María Gutiérrez et Takafumi Watanabe © DR Théâtre du Capitole

Le décor est en place. Et quant à la danse ? Kader Bélarbi voulait faire « un grand ballet académique, épique, aux parfums orientalistes sans tomber dans les clichés ». Et ainsi en est-il : son écriture est effectivement très académique. La grammaire et le vocabulaire des grandes œuvres classiques y sont parfaitement mis en œuvre. Si les danseuses ne portent pas de tutus, elles sont en revanche pratiquement toujours sur pointes. Tous les ingrédients du ballet romantique sont présents : petite et grande batterie, arabesque, tour, jetés pour les filles, manège, grand jeté, portés souvent vertigineux, toujours athlétiques pour les garçons. Le découpage entre solos, pas de deux et ensembles est harmonieusement mené. Les ensembles mettent en scène presque tout le corps de ballet, et comme toujours, sont parfaitement en place. Il peut y avoir ici ou là quelques réminiscences : un harem et un déroulé de danseuses que ne renierait pas une Bayadère, ou bien l’entrée et la ronde des Péris, cousines orientales des Willis du nord. A l’origine, les rôles principaux devaient être interprétés par les solistes de la troupe. Hélas, la pratique de la danse est difficile et peut parfois être cruelle. Ainsi Tatyana Ten d’abord, puis Kasbeck Akhmedyarov se blessèrent peu de jours avant la première. Ces accidents, outre les très mauvais moments que vivent les danseurs, sont un cauchemar assuré pour le directeur de la danse qui doit remédier au plus vite à cette situation. Mais la muse Terpsichore veillait, et deux brillants danseurs répondirent à l’appel du chorégraphe : Kateryna Shalkina, soliste du Béjart Ballet Lausanne, et Yoël Carreño, soliste au Ballet national de Cuba avant d’intégrer le Ballet National de Norvège à l’automne 2010. Ils acceptèrent la gageure d’apprendre des rôles aussi longs et lourds en un temps record. Et nous nous devons de saluer ici une performance que seuls les grands peuvent accomplir : Kateryna eut douze jours pour le faire, et Yoël, seulement six. La Belle Esclave était donc interprétée en alternance par María Gutiérrez et Kateryna Shalkina, tandis que le Corsaire prenait les traits de Davit Galstyan et Yoël Carreño.

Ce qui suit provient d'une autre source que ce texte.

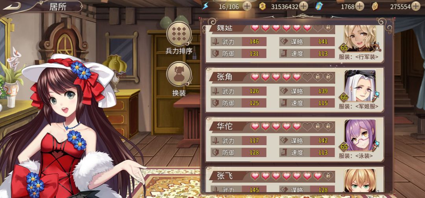425x198 pixels.
Task: Tap the gold coin currency icon
Action: [262, 7]

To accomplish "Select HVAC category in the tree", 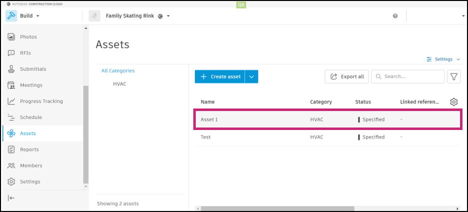I will (x=119, y=84).
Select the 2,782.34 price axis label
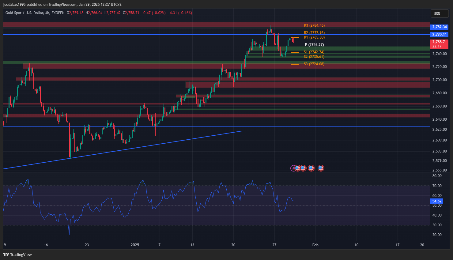Image resolution: width=453 pixels, height=260 pixels. tap(439, 27)
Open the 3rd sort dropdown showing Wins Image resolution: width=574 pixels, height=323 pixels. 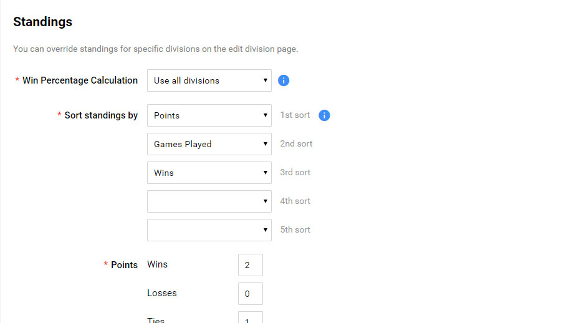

Katherina Shalkyna et Pascale Saurel © DR Théâtre du Capitole

Les deux danseuses possèdent, l’une et l’autre, une technique remarquable qui leur permet de se jouer des difficultés chorégraphiques que Kader Bélarbi n’a pas manqué de glisser dans le ballet. Belle et rayonnante, Kateryna Shalkina campe une esclave qui se rebelle contre son sort avec beaucoup de force et de musicalité à la fois. Ses équilibres et ses tours nous offrent une parfaite illustration de l’élégance classique. María Gutiérrez aborde le rôle dans un autre registre. Elle y est bouleversante de fragilité et de tendresse. Artiste accomplie, elle joue à la perfection cette jeune femme apeurée, blessée dans son cœur et dans son corps, mais éperdue d’amour, telle que l’a voulu le chorégraphe. Sa musicalité, son lyrisme, son charisme sur scène emportent l’adhésion du public. Auprès d’elle Davit Galstyan est le Corsaire. Précis, athlétique, bondissant, il interprète avec un sens aigu du théâtre ce rôle, qui au-delà de cela, demande des qualités techniques qu’il possède de manière évidente. Enfin, le couple qu’il forme sur scène avec María a su trouver, cette saison, une complicité, une connivence, une intelligence des rôles qui ne peut que nous ravir.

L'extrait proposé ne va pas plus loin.